If there is one stereotype that Gen Z has to face, it is their activistic nature. The similarities with the younger generation in the 80s seem to be appearing more and more. Especially, since the threat of a nuclear war is appearing again. We seem to be a somewhat doomed generation that actively needs to go to the streets to fix their problems. Today, a climate crisis, increasing inequality, and housing problems are part of these protests, however, young people are often not the biggest voting group. Thus, the question stands, why aren’t young people voting?
How Many Young People Vote?
After this months’ local elections in The Netherlands, I got reminded by the news and my Twitter feed that many young people did not vote. Even though these elections were local, it seems to be a problem with every election that the voter turnout of the youth is below average. The last big elections in The Netherlands were last year, in 2021. 80% of Dutch citizens aged 18 to 24 voted. A lot more than the elections in 2017, where only 67% of the people in this age group showed up to vote. An increase sure, but still less than the average voter turnout.
So, how big is this problem? In the United States of America, elections we often follow closely, they have been dealing with a low voter turnout for young people for quite a while now too. Are there countries where young people vote as much as older people do?
In 2020, The New York Times stated that young people don’t outvote elder people anywhere in the world. They did find out that in the countries where the general voting turnout is higher, more young people get themselves to the ballot boxes too. So, countries such as Sweden, Denmark, and The Netherlands, therefore, have a relatively higher voter turnout when it comes to young people.
But even though there are some differences between countries, young people vote less than elder people anywhere in the world. So then, why aren’t young people voting as much? Especially, if they are so involved in the current challenges, why are they staying away from elections?
Reasons to Skip Voting
There are generally three broad themes in political science research that help explain the gap for young voters.
Habit formation. Voting is a habit formed over time, and one possible reason young people do it less frequently is they have had fewer opportunities to form and reinforce the habit.

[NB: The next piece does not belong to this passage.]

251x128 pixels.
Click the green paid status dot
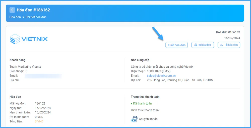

Opportunity cost. Voting for the first or second time may also be harder than voting in subsequent elections. There is a direct opportunity cost for young adults, who may have less flexible employment schedules or less financial cushion to take time off to vote. Or who may be in temporary housing situations where they lack deep community ties. There is also an indirect opportunity cost to learning the process of voting, like finding a polling place and learning about the candidates.
Alternative participation. Youth turnout data may be less dispiriting when viewed in the context of participation in other forms of political action. Lower election turnout in general over time has been accompanied by a rise in other forms of citizen activism, such as mass protests, occupy movements, and increased use of social media as a new platform of political engagement.
Is the Politically Active Frame a Myth?
So, with this information, can we say the stereotype of a politically active Gen Z is a myth? Have the media been covering a generation in the wrong light? In my opinion, no. It is true that not every young person nowadays is politically active, or feels the need to show up to a protest or let their ballot be counted in an election. But generally speaking, this generation is participating in politics more often than we’d think. They may not be there yet, but in several countries, the voter turnout of young people has increased a lot. When you combine this information with the fact that young people do not only get politically involved by voting, but they find other ways, it becomes clear that one number cannot describe how politically active a generation is. We also can’t overlook the fact that young people often vote for other parties than elderly people. In The Netherlands, young people often vote for either very progressive or very conservative parties. This means that the people who do vote are also often more politically involved.
Is Not Voting Problematic?
Then, if this generation is still activistic at heart, is it a problem that they don’t vote as much as older people? Is finding other ways to participate, such as social media activism and protesting enough?
It can be since the elected people have the most say in the political future. If you don’t vote and your voice doesn’t get heard by policymakers, the chances that you are disappointed about future decisions are higher.
It is important that we don’t live in a world where young people are constantly left out of political decisions just because there are not enough of them voting
If young people don’t vote, it also means that they let older people decide the course of a world that they will need to live in. Since youth is already a decreasing part of the population, voting is essential to have some representation of the country’s youth in politics. It is important that we don’t live in a world where young people are constantly left out of political decisions just because there are not enough of them voting, causing them to be not as well represented in parliament.
What Can We Do to Make More Young People Vote?
As for the last elections, it is clear that when topics actively involve the life of younger people, such as the Covid-19 crisis and climate change, more youngsters will show up to elections.
Besides that, there can be some more active work delivered into convincing young people to vote, and make it easier for them. Make sure to include young people and explain why voting is so important for their future. Let them know how they can vote, and how they can learn what they find important in politics so they know who what to vote for.
Maybe by the next elections, Gen Z will surprise us by voting as much as the older generations always do. After all, with the current increasing voter turnout, it seems well enough that we are on our way.